I was reading the Aramaic New Testament: Translation of the Ancient Aramaic Scriptures directly into English by Victor Alexander (see v-a.com/bible), when I noticed an interesting phrase in Hebrews which offers proof that, as Alexander asserts, the Aramaic text he uses predates the Greek translation of the New Testament.

Verse 20 of Hebrews 10 says, "And the road for life eternal that has been renewed by the entry through the two-sided door, which is his flesh." The expression which caught my eye was "the two-sided door."

Two-sided door? I am fairly familiar with the scriptures, and I could not remember ever hearing of a two-sided door with regards to the tabernacle of Moses, the temple, or anywhere else for that matter. Hebrews 9: 3 also alludes to this "two-sided door": "The inner chamber, inside the two-sided entrance" (emphasis mine).

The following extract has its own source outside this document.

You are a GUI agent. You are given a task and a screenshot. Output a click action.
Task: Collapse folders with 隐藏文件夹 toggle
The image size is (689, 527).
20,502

The term we are familiar with for this entrance is 'veil': "By a new and living way which He hath consecrated for us, through the veil, that is to say, His flesh." 'Veil' is also the term used in Hebrews 6: 19; 9: 3; and Matthew 27: 51: "And, behold, the veil of the Temple was rent in twain from the top to the bottom." The Greek word for veil here is katapetasma, that which is spread out downward, or that which hangs down (noted by Bullinger, The Companion Bible).

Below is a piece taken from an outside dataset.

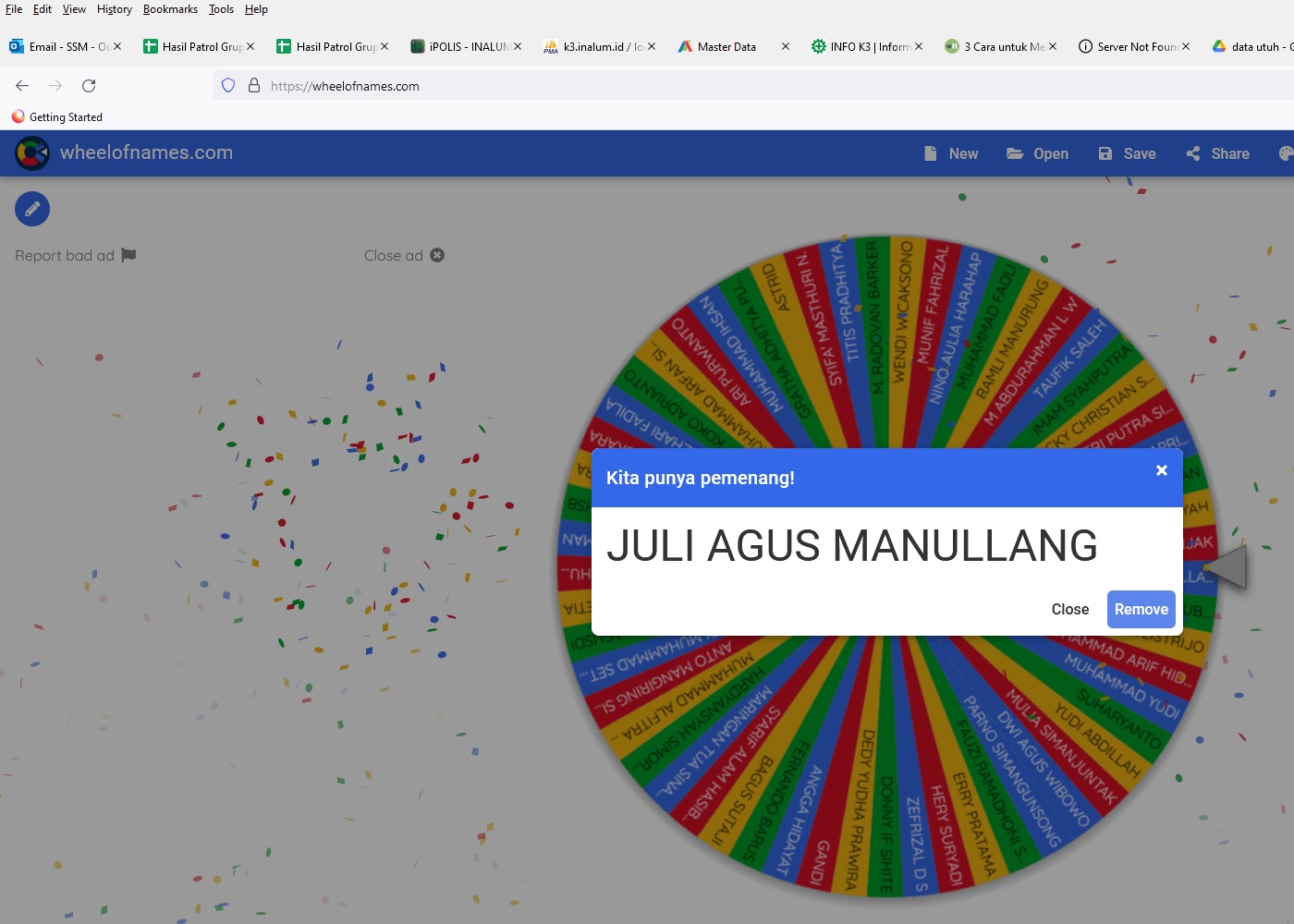This screenshot has height=924, width=1294.
Task: Click the address bar URL field
Action: pos(647,86)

Certainly, the author of Hebrews was creating a word-picture from his familiarity with the temple and Exodus 26: 15-20: "And make side panels for the tabernacle, from acacia wood, to make it stand. Ten arm-lengths is the length of one panel, and one and a half arm-length is the width of it. And two pegs in each panel--make them fit into the opposite panel; that is how you shall make all the panels of the tabernacle. Thus you shall make panels for the tabernacle, twenty panels to the side facing the Spirit of the South. And forty holders of silver you shall make beneath the twenty panels, two holders under each panel, to couple with the two fasteners, so as to fit the holders of the other two fasteners [of the other panel.] And the other side of the tabernacle facing the Spirit of the North, [make that] twenty panels" (Alexander, emphasis mine).

Moses was instructed to build the structure of the tabernacle which housed the Holy Place and the Holy of Holies as two walls of panels or "ribs" with a tapestry "door" between their eastern ends. Hence, a door with two "sides" formed the tabernacle, a path unto the Holy of Holies at the far western end. It is the picture of man: you start at the feet, the door with two sides, and work your way up, as it were, to the head. At the top is the Holy of Holies: the ark of the covenant with its mercy seat--the human imagination--"his flesh." There the Cherubim of God are tabernacled to keep the path to the tree of life, which is now ours through the forgiveness of Jesus Christ.

Bullinger notes in Hebrews 9: 2 that the Greek word skene, tent, is used here and in the Septuagint for the tabernacle, "to render the Hebrew mishkan (the structure) and 'ohel (the tent that covered it).

The Book of Hebrews, therefore, must have authored in Aramaic or Hebrew, because while you can get the Greek 'veil' as a translation for the two-sided entrance, you cannot possibly get 'two-sided entrance' as an Aramaic translation from any of the Greek words used. Therefore, the Aramaic text that Alexander translated for the Book of Hebrews MUST be the closer of the two to the original scripture.